» **問題文**: 韓国の養子縁組を扱った文章から、「近年は国際的な批判も高まり」で始まる段落を選び、主な事実を残したまま短く書き直してください。

» **提示テキスト**:
[連載]崔盛旭の『映画で学ぶ、韓国近現代史』

韓国映画が描かないタブー「孤児輸出」の実態――『冬の小鳥』 では言及されなかった「養子縁組」をめぐる問題

2021/03/05 19:00
崔盛旭(チェ・ソンウク)

『冬の小鳥』 韓国の養子をめぐる、信じ難い「噂」

 もう一つは、「未婚の母親」に対する差別(生まれた子どもへの差別も含めて)だ。これもやはり、女性に対する性的抑圧やタブーの多い儒教からの影響だが、戦争という特殊な状況下における孤児を除いて、捨てられる子の大半を「未婚の母親」の子が占めているのは、経済的な理由はもちろんのこと、周囲の目や差別を恐れての苦渋の選択といえる。こうして捨てられた「どこの種かも知らない」子を引き取ることを韓国人は拒んできたのであり、結果的に子どもたちは海外に送らざるを得なかったのである。

 近年は国際的な批判も高まり、さすがに韓国社会も意識の転換を図って、著名人が率先して養子を引き取るなど国内の養子縁組が少しずつ増えているとはいうものの、海外での養子縁組に比べると、まだまだわずかな数だ。そもそも先祖代々、いろいろな血が混ざって子どもは生まれるはずなのに、父系(男性)のみの「純血」という無意味なファンタジーに囚われている限り、「孤児輸出」の汚名から抜け出す道は当分なさそうだ。 
 
 そして忘れてはならないのが、誰よりも苦しむのは子どもたち自身だということ。当事者たちには親から捨てられた記憶や人種差別、アイデンティティーをめぐる問題まで、養子に行って大人になってからも苦しみを抱えて生きる人が多いという。現に韓国では、そういった養子を支援するための団体も発足している。

 本作でスッキと離れ離れになったジニは、穴を掘ってその中に入り自らを葬ろうとする。アッバス・キアロスタミ監督の『桜桃の味』(97)のラストシーンを連想させるようなこの場面、9歳の子どもが無意識に「死」を選ぼうとする姿に、ジニの苦しみの大きさを思わずにはいられない。しばらくして穴から出てきたジニは、一度自分を葬ったことで何かが吹っ切れたように、フランスへの養子縁組を受け入れ遠くの地に旅立っていくのだ。 
 
 ジニの現在がウニー監督であるとすれば、ジニは養親の下で「幸福に成長した」といえるかもしれない。だが養子をめぐっては、さらに信じられない「噂」も存在する。

» **資料抜粋**:

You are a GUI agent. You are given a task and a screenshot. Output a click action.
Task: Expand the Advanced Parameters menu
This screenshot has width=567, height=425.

» **解答**: 国際的な批判の高まりを受けて、韓国社会も意識の転換を図っている。著名人が率先して養子を引き取るなど、国内の養子縁組は少しずつ増えている。それでも海外での養子縁組に比べると、まだわずかな数にとどまる。父系のみの「純血」という考えに囚われている限り、「孤児輸出」の汚名から当分抜け出せそうにない。